[Extracted records]
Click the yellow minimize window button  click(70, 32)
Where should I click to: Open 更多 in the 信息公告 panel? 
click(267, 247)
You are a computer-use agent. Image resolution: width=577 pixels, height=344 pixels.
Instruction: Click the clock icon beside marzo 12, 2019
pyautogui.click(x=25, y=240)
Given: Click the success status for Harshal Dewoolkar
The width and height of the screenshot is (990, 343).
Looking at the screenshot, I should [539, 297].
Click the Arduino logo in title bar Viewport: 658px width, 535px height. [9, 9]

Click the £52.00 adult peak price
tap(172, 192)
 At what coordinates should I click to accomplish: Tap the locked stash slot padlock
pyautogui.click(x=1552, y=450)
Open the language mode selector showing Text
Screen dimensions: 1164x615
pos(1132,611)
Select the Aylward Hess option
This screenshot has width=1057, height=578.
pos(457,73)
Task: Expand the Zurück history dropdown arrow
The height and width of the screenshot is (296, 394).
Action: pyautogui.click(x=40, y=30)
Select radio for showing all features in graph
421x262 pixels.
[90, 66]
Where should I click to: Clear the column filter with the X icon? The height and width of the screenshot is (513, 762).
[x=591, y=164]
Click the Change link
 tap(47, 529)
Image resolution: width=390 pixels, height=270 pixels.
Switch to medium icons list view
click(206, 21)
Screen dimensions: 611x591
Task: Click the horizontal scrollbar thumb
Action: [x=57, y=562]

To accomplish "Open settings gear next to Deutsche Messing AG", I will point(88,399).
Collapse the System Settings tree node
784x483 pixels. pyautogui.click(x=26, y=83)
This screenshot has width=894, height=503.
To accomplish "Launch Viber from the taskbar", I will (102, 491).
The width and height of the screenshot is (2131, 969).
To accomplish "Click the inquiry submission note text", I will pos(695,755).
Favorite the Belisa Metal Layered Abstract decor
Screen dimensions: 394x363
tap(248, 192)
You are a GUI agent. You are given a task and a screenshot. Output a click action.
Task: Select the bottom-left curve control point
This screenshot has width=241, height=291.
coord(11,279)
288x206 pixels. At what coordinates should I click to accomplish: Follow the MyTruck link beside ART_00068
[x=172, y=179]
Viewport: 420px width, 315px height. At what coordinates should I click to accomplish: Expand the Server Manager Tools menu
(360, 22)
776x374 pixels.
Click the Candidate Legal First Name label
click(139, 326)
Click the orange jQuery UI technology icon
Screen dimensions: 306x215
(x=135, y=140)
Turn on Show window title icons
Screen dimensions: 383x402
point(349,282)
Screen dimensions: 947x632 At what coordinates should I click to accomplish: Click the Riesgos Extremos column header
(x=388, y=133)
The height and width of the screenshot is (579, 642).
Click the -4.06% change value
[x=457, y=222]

- TASK DESCRIPTION -
Every line above that includes the string "agent" needs to be copied.

- SOLUTION FOR THIS EXERCISE -
You are a computer-use agent. Image resolution: width=577 pixels, height=344 pixels.
You are a GUI agent. You are given a task and a screenshot. Output a click action.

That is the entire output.